Prompt:
The lines from the one containing "What Every Motocross Rider Does Before Race Day (388, 400)" through the final line of the data below must be written out exactly, both included, and nothing more.

--- Data to process ---

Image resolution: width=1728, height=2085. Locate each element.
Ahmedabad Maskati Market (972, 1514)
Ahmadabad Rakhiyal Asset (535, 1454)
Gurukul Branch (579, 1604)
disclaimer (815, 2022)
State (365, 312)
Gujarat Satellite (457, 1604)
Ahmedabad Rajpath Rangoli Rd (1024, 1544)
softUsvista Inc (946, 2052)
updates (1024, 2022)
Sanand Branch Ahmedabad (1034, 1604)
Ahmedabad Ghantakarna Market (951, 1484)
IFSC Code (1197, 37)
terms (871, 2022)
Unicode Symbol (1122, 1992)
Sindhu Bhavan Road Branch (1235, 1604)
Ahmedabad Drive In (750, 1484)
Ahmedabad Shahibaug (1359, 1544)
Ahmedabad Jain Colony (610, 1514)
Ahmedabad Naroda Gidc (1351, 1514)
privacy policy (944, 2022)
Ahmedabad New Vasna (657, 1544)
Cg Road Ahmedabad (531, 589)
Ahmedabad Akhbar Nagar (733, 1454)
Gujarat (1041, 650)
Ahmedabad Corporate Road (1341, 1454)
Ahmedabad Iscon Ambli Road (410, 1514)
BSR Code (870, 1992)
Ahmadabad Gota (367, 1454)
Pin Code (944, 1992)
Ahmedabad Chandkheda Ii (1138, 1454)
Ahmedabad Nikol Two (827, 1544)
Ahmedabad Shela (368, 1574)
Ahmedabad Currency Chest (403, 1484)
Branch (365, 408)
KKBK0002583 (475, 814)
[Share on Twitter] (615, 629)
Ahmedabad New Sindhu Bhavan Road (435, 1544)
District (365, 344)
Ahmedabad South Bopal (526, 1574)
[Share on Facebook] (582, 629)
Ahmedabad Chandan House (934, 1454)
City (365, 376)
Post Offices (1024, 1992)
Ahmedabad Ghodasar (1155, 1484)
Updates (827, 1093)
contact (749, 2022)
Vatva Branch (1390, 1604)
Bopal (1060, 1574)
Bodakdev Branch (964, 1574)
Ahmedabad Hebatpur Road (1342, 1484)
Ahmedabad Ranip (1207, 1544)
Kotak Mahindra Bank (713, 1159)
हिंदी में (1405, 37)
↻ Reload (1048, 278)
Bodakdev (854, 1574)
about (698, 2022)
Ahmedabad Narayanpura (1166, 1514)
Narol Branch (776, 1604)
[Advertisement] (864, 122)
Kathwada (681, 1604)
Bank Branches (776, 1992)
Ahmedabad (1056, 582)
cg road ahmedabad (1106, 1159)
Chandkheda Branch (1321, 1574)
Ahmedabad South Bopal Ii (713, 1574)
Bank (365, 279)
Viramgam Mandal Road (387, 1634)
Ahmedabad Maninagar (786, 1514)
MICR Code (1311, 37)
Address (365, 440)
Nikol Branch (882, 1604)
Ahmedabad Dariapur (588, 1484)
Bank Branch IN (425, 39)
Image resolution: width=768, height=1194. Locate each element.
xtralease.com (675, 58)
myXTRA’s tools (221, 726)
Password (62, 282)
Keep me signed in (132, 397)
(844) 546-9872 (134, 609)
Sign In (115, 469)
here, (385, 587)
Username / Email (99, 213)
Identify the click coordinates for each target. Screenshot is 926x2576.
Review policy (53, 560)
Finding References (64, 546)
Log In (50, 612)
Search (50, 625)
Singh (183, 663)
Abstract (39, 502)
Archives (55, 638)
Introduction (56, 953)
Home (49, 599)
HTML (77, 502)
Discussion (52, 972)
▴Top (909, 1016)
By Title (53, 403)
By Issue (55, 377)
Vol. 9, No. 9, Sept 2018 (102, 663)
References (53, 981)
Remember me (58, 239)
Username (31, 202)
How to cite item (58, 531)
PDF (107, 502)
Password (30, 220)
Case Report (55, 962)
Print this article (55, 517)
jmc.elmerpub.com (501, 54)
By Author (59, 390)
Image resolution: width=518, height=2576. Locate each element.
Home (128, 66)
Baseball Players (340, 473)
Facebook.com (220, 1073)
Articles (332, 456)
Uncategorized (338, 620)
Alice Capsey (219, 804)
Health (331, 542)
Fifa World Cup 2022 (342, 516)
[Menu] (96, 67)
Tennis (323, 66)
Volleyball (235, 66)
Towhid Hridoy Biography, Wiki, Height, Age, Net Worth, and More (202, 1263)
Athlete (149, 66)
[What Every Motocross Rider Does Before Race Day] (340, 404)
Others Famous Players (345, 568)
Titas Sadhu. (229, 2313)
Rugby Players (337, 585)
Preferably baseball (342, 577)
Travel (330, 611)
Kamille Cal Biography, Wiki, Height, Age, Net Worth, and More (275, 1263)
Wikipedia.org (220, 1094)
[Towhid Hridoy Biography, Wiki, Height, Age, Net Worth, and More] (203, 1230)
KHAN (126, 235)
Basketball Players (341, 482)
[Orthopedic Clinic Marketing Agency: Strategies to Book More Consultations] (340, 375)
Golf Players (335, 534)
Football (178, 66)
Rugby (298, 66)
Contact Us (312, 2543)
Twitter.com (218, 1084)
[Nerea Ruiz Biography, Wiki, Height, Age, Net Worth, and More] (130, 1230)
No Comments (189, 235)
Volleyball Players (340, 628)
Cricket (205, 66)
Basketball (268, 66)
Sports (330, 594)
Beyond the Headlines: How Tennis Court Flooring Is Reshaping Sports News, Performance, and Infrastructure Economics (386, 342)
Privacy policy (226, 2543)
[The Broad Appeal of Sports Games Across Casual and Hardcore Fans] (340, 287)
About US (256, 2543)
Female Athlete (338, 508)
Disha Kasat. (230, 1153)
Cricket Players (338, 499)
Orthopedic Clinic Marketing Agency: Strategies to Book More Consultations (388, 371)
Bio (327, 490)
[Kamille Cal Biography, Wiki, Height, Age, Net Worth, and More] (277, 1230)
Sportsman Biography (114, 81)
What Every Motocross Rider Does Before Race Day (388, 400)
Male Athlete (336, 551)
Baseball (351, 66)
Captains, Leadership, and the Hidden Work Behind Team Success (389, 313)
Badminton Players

---

Result:
What Every Motocross Rider Does Before Race Day (388, 400)
Male Athlete (336, 551)
Baseball (351, 66)
Captains, Leadership, and the Hidden Work Behind Team Success (389, 313)
Badminton Players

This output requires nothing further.